I was genuinely surprised, however, just how much of the daily developments and political wrangling was followed closely along by our European neighbours. They were well aware of every detail and its potential impact. It was only then that I began to understand how, as a British person, I had viewed Brexit as something that affects the United Kingdom, something we have done to ourselves. Understanding the impacts from a European neighbour’s point of view is another thing entirely, and while the UK is still going around in circles supposedly negotiating on a deal at the 11th hour, the rest of Europe has moved on and made their plans without us factored into them.
Lloyds closes my account
So far, the only immediate impacts for me here in the Netherlands have been securing a residency card and swopping my British driving licence for a Dutch one. Both of these processes were straightforward. Things were not quite so smooth from the British side, however. On 28 August, I received a letter from my UK bank, Lloyds, stating that as a result of the UK leaving the EU, some bank accounts (for people who didn’t reside in the UK) would have to close.
This opened up a whole rabbit-hole of research into banking options for those who needed to keep a UK bank account, in Pound sterling, for whatever reason, but who reside elsewhere.
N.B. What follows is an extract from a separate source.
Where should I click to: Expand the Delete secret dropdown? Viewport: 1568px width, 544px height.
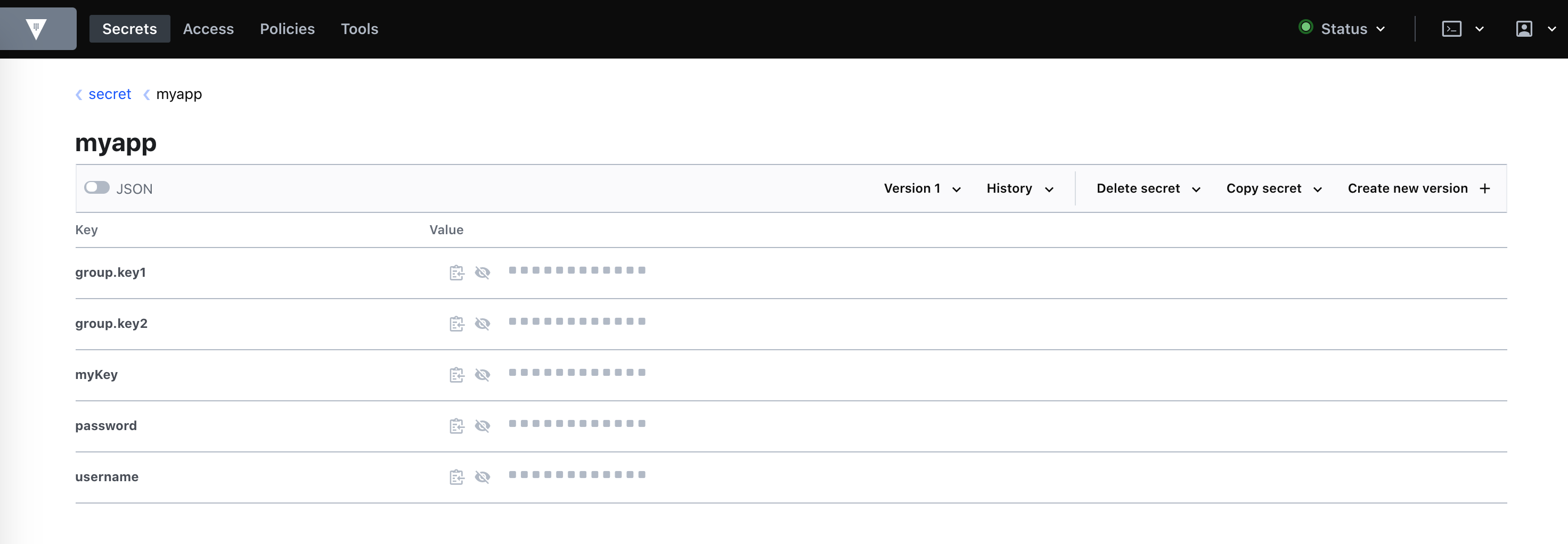tap(1147, 188)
A newly-found Facebook group, British Expats in the Netherlands, revealed that in terms of high-street banks, the only option was HSBC. As an international bank, they allow UK accounts with EU addresses.
Others were offering this but are closing down this offer to new accounts. I got straight onto it and started the application process.
Here I am, more than three months later, with no account open (although repeated phone calls to HSBC assure me it will be processed soon …)
HSBC’s service to open an account online seemed to stop once the initial online form had been filled in. In the past three months, aside from taking a screenshot of the original “your application has been successful” information, I have had no letters, emails or any other contact from HSBC.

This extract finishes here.